It’s getting harder and harder for even diehard apologists to make a case that the Obama administration supports Israel. The latest news comes after a very rocky period in which the administration tried to do an end-around to coerce Israel into a bad ceasefire deal with Hamas, while experimenting with an unseemly and embarrassing (and short-lived) flight ban to Israel’s international airport, and straightforwardly mouthing the false Hamas narrative about an Israeli attack in southern Gaza.
Now administration officials have disclosed, in a leak-blast full of astonishing quotes, that a shipment of arms to resupply Israel after the recent operation in Gaza was stopped when senior officials became aware of it.
But they aren’t just disclosing that the shipment was halted, and that other shipments will be getting a closer look. They are concocting an entire narrative about the Israelis “outflanking” the administration, running off on their own, and being unreceptive to U.S. influence.
Obama is transparent, if you read his oracular signs with the right key. Most responsible observers have been reluctant up to now to use that key. But there’s really nothing else left to do. We’re beyond the point at which the damaging implications of tailored “leaks” from the Obama administration can be explained away.

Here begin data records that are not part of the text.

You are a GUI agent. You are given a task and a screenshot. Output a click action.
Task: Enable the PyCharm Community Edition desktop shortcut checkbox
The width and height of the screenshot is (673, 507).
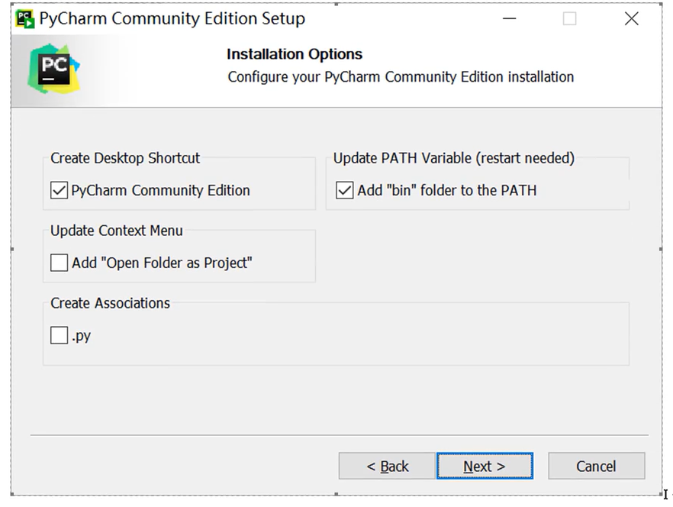[x=60, y=190]
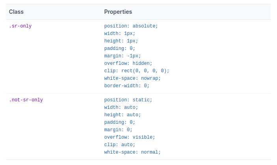The width and height of the screenshot is (277, 165).
Task: Click the Properties column header
Action: pos(118,12)
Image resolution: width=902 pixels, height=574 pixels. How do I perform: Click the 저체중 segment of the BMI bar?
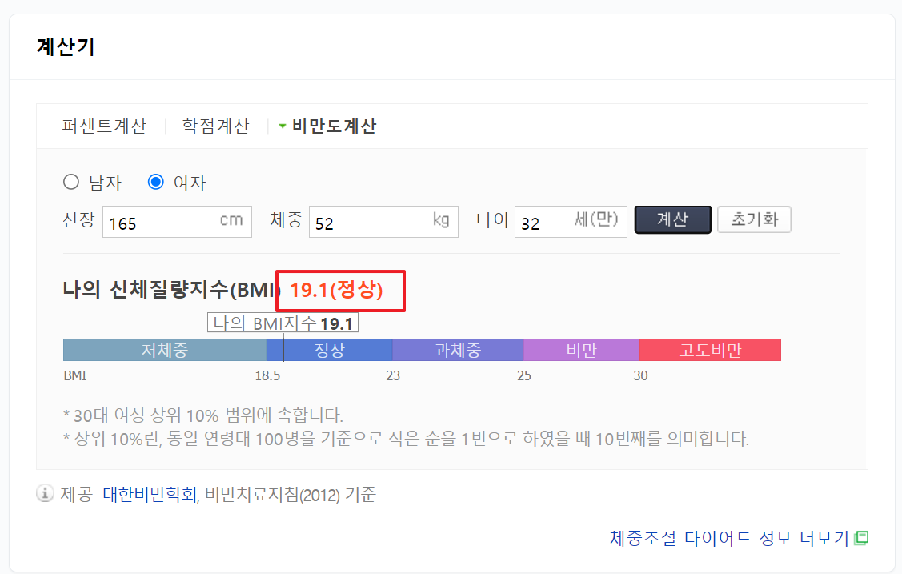164,349

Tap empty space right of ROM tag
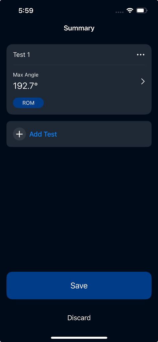point(94,103)
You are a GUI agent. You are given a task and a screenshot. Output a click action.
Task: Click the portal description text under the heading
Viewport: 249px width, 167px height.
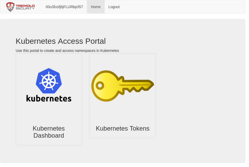pos(67,51)
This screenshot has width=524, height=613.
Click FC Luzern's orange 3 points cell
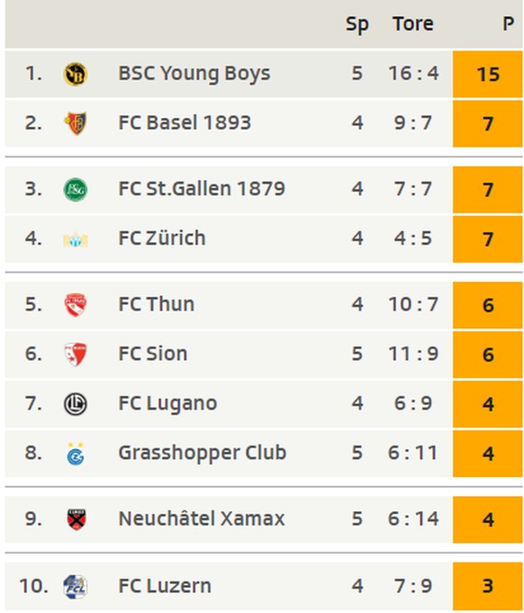[x=488, y=586]
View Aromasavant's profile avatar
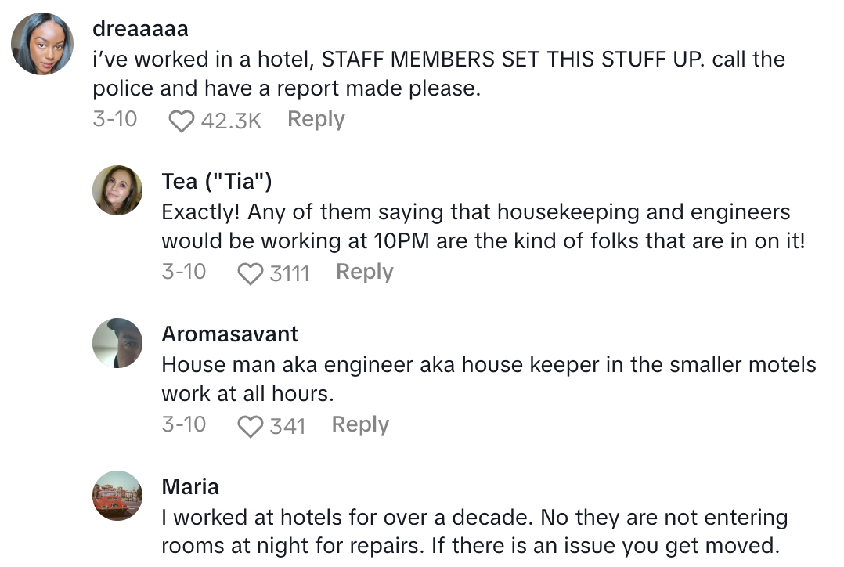 coord(117,343)
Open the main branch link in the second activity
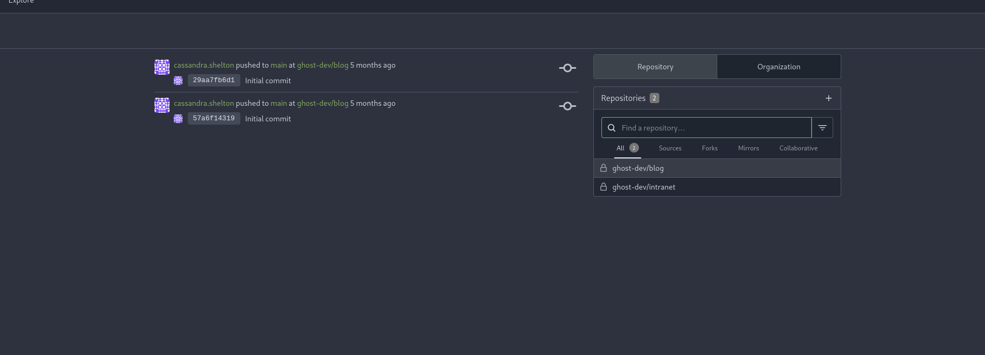Image resolution: width=985 pixels, height=355 pixels. tap(278, 103)
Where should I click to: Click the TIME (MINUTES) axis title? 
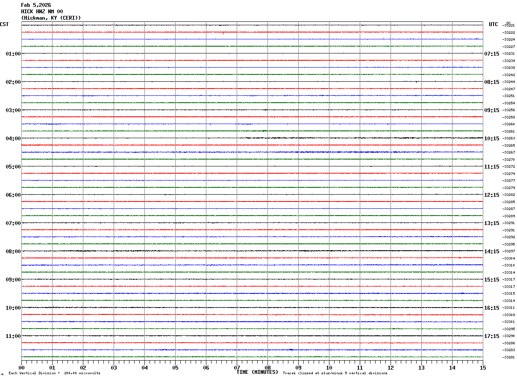tap(257, 372)
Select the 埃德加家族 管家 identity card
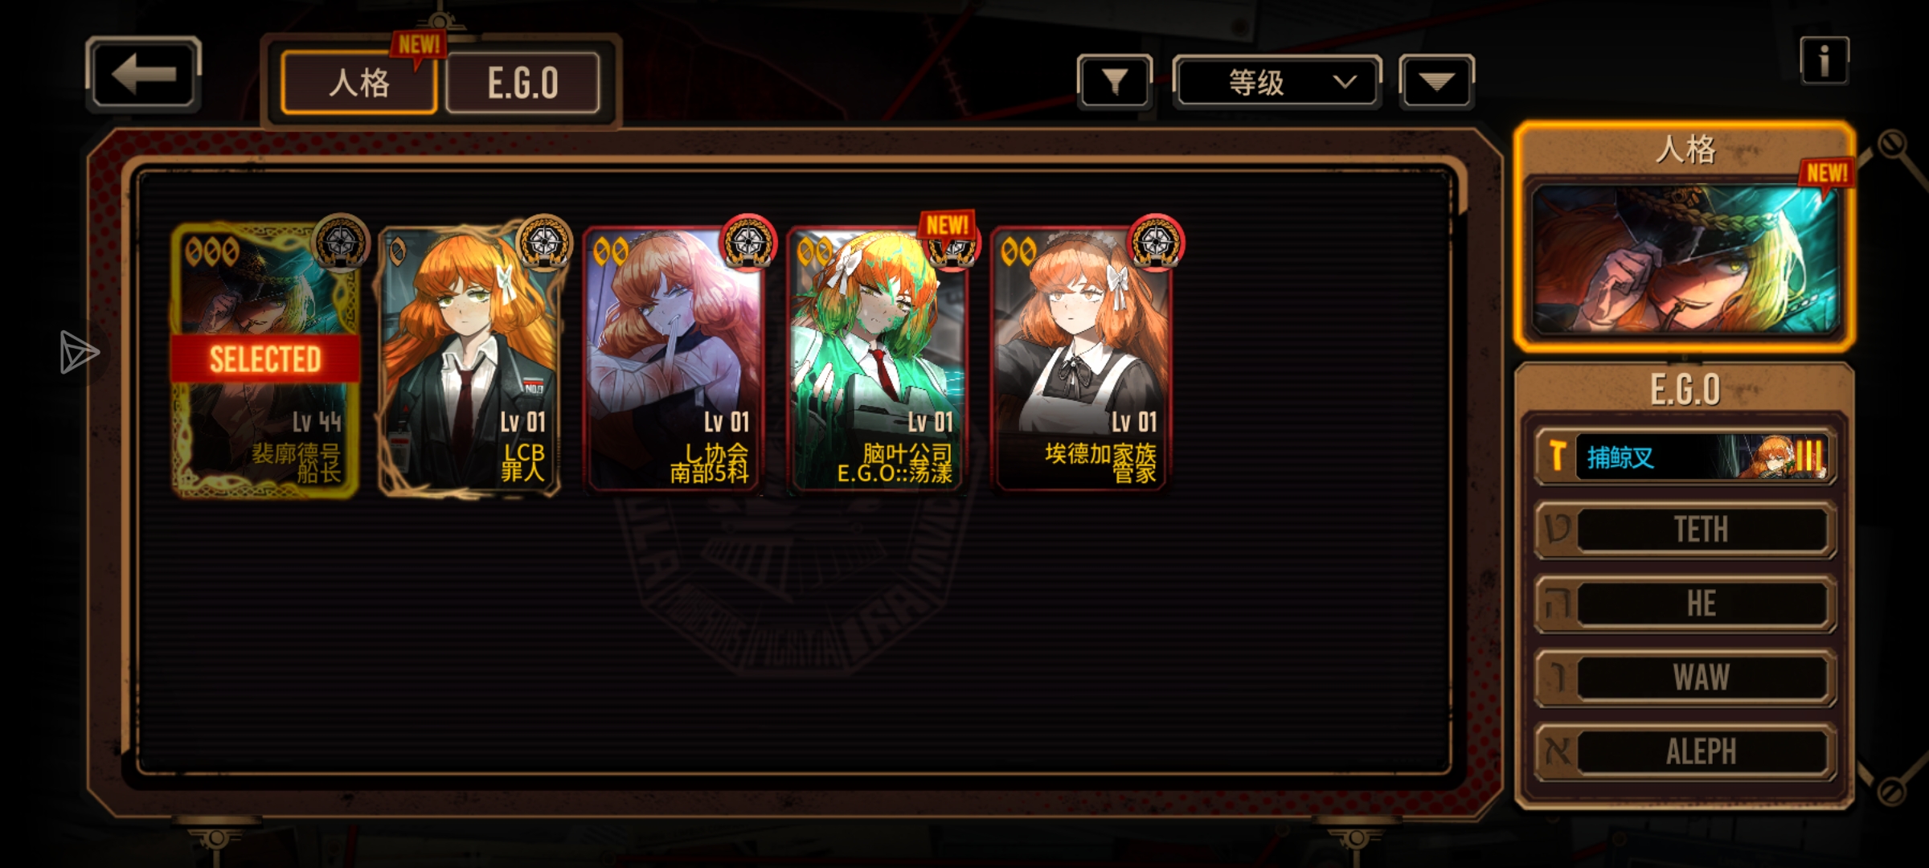 click(x=1081, y=359)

The most positive interpretation of the administration’s posture, as revealed in the incendiary WSJ article, is that it is ideologically committed to a radical-left view in which Israel figures as the villain. From this ideological motive, Obama hopes to use American influence to limit and confound Israeli policy. Think of the policy the typical flotilla activist would adopt toward Israel, and that’s the thematic pattern in Obama’s executive-branch campaign. The campaign can’t be waged too overtly, because of the inevitable blowback from Congress.
Tending the “BASE”
Characteristically, the latest escapade with the halted arms shipment is being disclosed in a way that will gratify Obama’s radical-left political base. Right away, the disclosure has the Obama signature on it (emphasis added):
White House and State Department officials who were leading U.S. efforts to rein in Israel’s military campaign in the Gaza Strip were caught off guard last month when they learned that the Israeli military had been quietly securing supplies of ammunition from the Pentagon without their approval.
Is Obama ever not caught off guard? This opening sentence explains to his base that he and his top officials weren’t responsible for seeming to approve of the IDF’s operation in Gaza by providing supplies to it.
But the sentence also flat-out lies – by implying that there was something sneaky about Israel’s procurement of ammunition. In fact, Israel was reordering ammunition under Foreign Military Sales cases for which reordering is already authorized, without the need for renewed approval. This is not uncommon with foreign military sales (and is actually acknowledged later in the same article, as Jeff Dunetz points out). Depicting a reorder of ammo as “adroit bureaucratic maneuvering” is worse than tendentious, and can have only one purpose. The purpose is clarified here:
But Israeli and U.S. officials say that the adroit bureaucratic maneuvering made it plain how little influence the White House and State Department have with the government of Israeli Prime Minister Benjamin Netanyahu —and that both sides know it.
Certainly this can be read as the Obama administration distancing itself from Israel in a diplomatic and geopolitical sense. But don’t discount the reality of who Obama is as a politician. He’s equally invested in distancing himself, in the minds of his most loyal supporters, from whatever outcome Israel is able to secure from the current conflict. The narrative crafted by this very tailored “leak” is perfectly designed to appeal to those supporters, who at this point are virtually certain to be disappointed in Israel’s outcome.